- **Stated task**:
Lay out the lines from the one containing "Task: Select the 60%" through the one containing "Action: pos(44,45)" as a numbered list, skipping blank lines.

- **Supplied entries**:
[start]

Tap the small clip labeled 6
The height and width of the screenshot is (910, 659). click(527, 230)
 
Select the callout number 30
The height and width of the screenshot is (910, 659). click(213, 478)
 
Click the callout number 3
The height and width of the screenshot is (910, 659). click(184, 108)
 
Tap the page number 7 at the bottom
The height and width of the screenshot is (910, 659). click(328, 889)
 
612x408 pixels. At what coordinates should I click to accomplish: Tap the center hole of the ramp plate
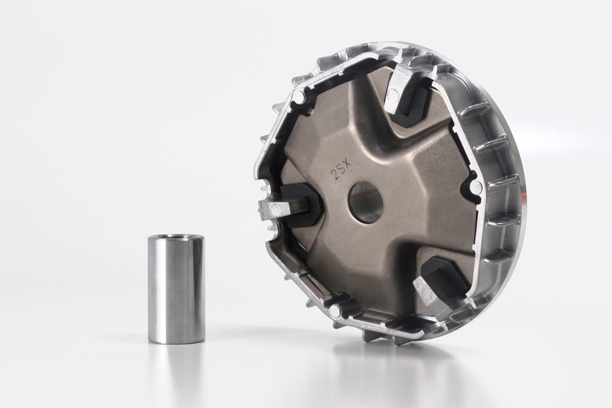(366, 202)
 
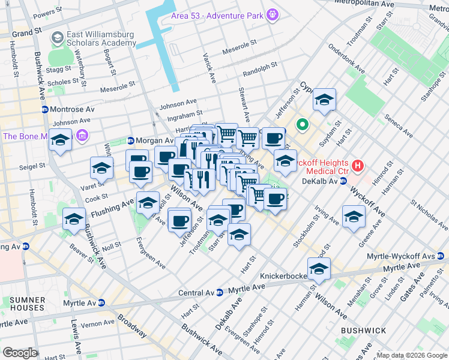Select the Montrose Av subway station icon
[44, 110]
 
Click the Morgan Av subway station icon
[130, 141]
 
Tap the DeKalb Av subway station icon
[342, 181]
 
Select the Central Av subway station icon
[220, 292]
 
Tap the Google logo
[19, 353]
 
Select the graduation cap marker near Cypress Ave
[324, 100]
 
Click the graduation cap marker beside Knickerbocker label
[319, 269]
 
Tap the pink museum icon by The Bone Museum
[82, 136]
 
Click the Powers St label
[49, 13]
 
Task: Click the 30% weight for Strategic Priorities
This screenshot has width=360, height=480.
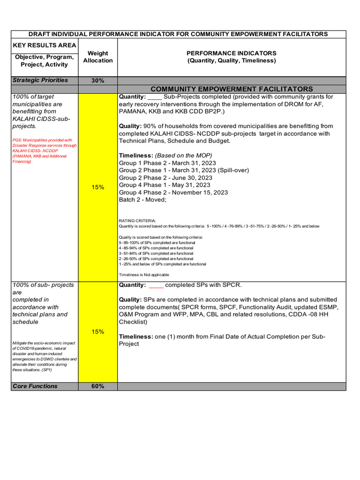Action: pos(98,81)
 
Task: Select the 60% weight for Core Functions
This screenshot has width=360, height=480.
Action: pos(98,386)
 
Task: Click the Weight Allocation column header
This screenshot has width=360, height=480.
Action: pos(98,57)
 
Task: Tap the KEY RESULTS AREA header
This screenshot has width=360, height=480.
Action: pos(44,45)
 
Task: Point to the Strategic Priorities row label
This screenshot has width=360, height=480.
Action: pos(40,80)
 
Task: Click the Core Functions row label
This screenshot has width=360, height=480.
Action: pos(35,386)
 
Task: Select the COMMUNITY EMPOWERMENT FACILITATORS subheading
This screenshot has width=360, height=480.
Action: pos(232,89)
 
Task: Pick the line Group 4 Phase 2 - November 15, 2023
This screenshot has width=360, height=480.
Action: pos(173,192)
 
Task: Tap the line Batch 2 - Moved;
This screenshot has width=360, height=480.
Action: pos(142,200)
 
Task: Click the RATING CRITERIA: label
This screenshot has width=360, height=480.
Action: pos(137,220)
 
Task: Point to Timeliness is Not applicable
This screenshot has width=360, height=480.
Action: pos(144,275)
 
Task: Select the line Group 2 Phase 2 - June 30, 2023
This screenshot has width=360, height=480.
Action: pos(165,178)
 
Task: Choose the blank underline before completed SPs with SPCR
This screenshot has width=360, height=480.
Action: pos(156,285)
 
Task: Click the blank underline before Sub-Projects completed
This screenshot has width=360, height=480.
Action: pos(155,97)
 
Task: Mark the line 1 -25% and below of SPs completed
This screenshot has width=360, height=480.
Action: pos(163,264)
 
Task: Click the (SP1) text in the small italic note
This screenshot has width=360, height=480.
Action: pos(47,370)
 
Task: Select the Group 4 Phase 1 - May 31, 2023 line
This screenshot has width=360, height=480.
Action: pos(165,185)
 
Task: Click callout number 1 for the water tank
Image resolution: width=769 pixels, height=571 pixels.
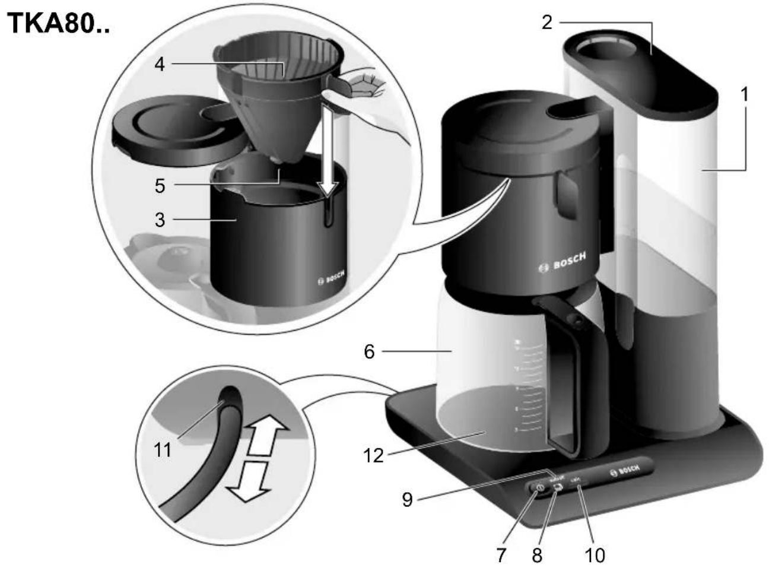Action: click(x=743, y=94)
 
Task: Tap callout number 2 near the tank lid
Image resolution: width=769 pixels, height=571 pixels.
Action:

[end]

- **Expected answer**:
1. Task: Select the 60% weight for Core Functions
2. This screenshot has width=360, height=480.
3. Action: pos(98,386)
4. Task: Click the Weight Allocation column header
5. This screenshot has width=360, height=480.
6. Action: pos(98,57)
7. Task: Tap the KEY RESULTS AREA header
8. This screenshot has width=360, height=480.
9. Action: pos(44,45)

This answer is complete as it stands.